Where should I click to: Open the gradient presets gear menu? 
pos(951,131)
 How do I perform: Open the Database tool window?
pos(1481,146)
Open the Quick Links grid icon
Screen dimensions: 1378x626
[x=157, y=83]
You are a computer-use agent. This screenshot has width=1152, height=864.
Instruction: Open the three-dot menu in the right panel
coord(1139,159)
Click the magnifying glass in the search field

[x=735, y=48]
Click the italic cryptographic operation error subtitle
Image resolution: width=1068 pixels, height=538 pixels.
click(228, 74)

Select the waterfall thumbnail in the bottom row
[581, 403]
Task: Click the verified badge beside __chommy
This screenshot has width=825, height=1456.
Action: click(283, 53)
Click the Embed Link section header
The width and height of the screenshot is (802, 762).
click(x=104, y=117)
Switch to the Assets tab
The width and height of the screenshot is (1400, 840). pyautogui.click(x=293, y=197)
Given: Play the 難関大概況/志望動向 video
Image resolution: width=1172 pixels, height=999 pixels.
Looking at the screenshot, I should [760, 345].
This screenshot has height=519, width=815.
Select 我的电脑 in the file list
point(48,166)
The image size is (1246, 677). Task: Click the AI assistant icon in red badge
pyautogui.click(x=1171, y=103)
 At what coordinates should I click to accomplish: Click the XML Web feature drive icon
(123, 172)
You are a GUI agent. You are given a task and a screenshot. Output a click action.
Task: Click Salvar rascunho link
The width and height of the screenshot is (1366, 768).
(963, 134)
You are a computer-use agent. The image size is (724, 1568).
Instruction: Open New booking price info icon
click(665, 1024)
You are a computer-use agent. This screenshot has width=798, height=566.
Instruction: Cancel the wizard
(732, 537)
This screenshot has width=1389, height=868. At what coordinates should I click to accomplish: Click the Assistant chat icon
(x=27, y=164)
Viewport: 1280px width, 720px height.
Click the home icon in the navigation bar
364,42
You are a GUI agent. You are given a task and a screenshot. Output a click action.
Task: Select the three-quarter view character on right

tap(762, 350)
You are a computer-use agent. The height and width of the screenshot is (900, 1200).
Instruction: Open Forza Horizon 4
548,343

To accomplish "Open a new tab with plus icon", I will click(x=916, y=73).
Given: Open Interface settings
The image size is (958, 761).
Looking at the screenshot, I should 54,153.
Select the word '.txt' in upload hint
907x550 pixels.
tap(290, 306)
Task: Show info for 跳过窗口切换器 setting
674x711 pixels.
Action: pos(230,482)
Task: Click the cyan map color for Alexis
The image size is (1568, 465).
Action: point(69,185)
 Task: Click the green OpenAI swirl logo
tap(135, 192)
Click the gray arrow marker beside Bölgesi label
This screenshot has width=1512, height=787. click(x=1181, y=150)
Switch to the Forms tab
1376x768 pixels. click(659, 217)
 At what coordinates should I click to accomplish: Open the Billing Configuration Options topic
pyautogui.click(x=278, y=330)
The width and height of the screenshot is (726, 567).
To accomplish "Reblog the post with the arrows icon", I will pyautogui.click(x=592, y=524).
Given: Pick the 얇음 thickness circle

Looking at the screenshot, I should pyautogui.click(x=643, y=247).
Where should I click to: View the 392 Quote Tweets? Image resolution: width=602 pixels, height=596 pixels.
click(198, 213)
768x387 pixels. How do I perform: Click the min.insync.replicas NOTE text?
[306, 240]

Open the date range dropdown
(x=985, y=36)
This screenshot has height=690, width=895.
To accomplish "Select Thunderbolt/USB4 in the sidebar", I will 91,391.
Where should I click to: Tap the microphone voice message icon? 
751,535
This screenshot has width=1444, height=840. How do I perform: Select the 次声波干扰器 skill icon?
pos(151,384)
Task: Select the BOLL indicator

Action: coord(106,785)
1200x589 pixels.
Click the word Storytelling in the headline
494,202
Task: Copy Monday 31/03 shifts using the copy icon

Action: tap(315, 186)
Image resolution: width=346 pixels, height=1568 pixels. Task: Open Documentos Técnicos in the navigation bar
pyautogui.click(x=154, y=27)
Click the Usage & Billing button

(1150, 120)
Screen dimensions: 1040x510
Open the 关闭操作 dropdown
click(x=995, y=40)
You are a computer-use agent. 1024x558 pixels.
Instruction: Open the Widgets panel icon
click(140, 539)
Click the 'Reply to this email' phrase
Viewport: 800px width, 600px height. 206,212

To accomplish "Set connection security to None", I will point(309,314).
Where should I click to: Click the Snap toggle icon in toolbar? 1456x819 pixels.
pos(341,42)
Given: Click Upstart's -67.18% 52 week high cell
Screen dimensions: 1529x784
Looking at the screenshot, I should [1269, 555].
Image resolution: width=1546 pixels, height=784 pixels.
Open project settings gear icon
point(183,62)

__________

▶ [PROBLEM DESCRIPTION] Transcribe every line above, character for character.

▶ [FINAL ANSWER]
Where should I click to: Open the gradient presets gear menu? 
pos(951,131)
 How do I perform: Open the Database tool window?
pos(1481,146)
Open the Quick Links grid icon
Screen dimensions: 1378x626
[x=157, y=83]
You are a computer-use agent. This screenshot has width=1152, height=864.
Instruction: Open the three-dot menu in the right panel
coord(1139,159)
Click the magnifying glass in the search field

[x=735, y=48]
Click the italic cryptographic operation error subtitle
Image resolution: width=1068 pixels, height=538 pixels.
click(228, 74)

Select the waterfall thumbnail in the bottom row
[581, 403]
Task: Click the verified badge beside __chommy
This screenshot has width=825, height=1456.
Action: click(283, 53)
Click the Embed Link section header
The width and height of the screenshot is (802, 762).
click(x=104, y=117)
Switch to the Assets tab
The width and height of the screenshot is (1400, 840). pyautogui.click(x=293, y=197)
Given: Play the 難関大概況/志望動向 video
Image resolution: width=1172 pixels, height=999 pixels.
Looking at the screenshot, I should [760, 345].
This screenshot has height=519, width=815.
Select 我的电脑 in the file list
point(48,166)
The image size is (1246, 677). Task: Click the AI assistant icon in red badge
pyautogui.click(x=1171, y=103)
 At what coordinates should I click to accomplish: Click the XML Web feature drive icon
(123, 172)
You are a GUI agent. You are given a task and a screenshot. Output a click action.
Task: Click Salvar rascunho link
The width and height of the screenshot is (1366, 768).
(963, 134)
You are a computer-use agent. The image size is (724, 1568).
Instruction: Open New booking price info icon
click(665, 1024)
You are a computer-use agent. This screenshot has width=798, height=566.
Instruction: Cancel the wizard
(732, 537)
This screenshot has width=1389, height=868. At what coordinates should I click to accomplish: Click the Assistant chat icon
(x=27, y=164)
Viewport: 1280px width, 720px height.
Click the home icon in the navigation bar
364,42
You are a GUI agent. You are given a task and a screenshot. Output a click action.
Task: Select the three-quarter view character on right

tap(762, 350)
You are a computer-use agent. The height and width of the screenshot is (900, 1200).
Instruction: Open Forza Horizon 4
548,343

To accomplish "Open a new tab with plus icon", I will click(x=916, y=73).
Given: Open Interface settings
The image size is (958, 761).
Looking at the screenshot, I should 54,153.
Select the word '.txt' in upload hint
907x550 pixels.
tap(290, 306)
Task: Show info for 跳过窗口切换器 setting
674x711 pixels.
Action: pos(230,482)
Task: Click the cyan map color for Alexis
The image size is (1568, 465).
Action: point(69,185)
 Task: Click the green OpenAI swirl logo
tap(135, 192)
Click the gray arrow marker beside Bölgesi label
This screenshot has width=1512, height=787. click(x=1181, y=150)
Switch to the Forms tab
1376x768 pixels. click(659, 217)
 At what coordinates should I click to accomplish: Open the Billing Configuration Options topic
pyautogui.click(x=278, y=330)
The width and height of the screenshot is (726, 567).
To accomplish "Reblog the post with the arrows icon", I will pyautogui.click(x=592, y=524).
Given: Pick the 얇음 thickness circle

Looking at the screenshot, I should pyautogui.click(x=643, y=247).
Where should I click to: View the 392 Quote Tweets? Image resolution: width=602 pixels, height=596 pixels.
click(198, 213)
768x387 pixels. How do I perform: Click the min.insync.replicas NOTE text?
[306, 240]

Open the date range dropdown
(x=985, y=36)
This screenshot has height=690, width=895.
To accomplish "Select Thunderbolt/USB4 in the sidebar", I will 91,391.
Where should I click to: Tap the microphone voice message icon? 
751,535
This screenshot has width=1444, height=840. How do I perform: Select the 次声波干扰器 skill icon?
pos(151,384)
Task: Select the BOLL indicator

Action: coord(106,785)
1200x589 pixels.
Click the word Storytelling in the headline
494,202
Task: Copy Monday 31/03 shifts using the copy icon

Action: tap(315, 186)
Image resolution: width=346 pixels, height=1568 pixels. Task: Open Documentos Técnicos in the navigation bar
pyautogui.click(x=154, y=27)
Click the Usage & Billing button

(1150, 120)
Screen dimensions: 1040x510
Open the 关闭操作 dropdown
click(x=995, y=40)
You are a computer-use agent. 1024x558 pixels.
Instruction: Open the Widgets panel icon
click(140, 539)
Click the 'Reply to this email' phrase
Viewport: 800px width, 600px height. 206,212

To accomplish "Set connection security to None", I will point(309,314).
Where should I click to: Click the Snap toggle icon in toolbar? 1456x819 pixels.
pos(341,42)
Given: Click Upstart's -67.18% 52 week high cell
Screen dimensions: 1529x784
Looking at the screenshot, I should [1269, 555].
Image resolution: width=1546 pixels, height=784 pixels.
Open project settings gear icon
point(183,62)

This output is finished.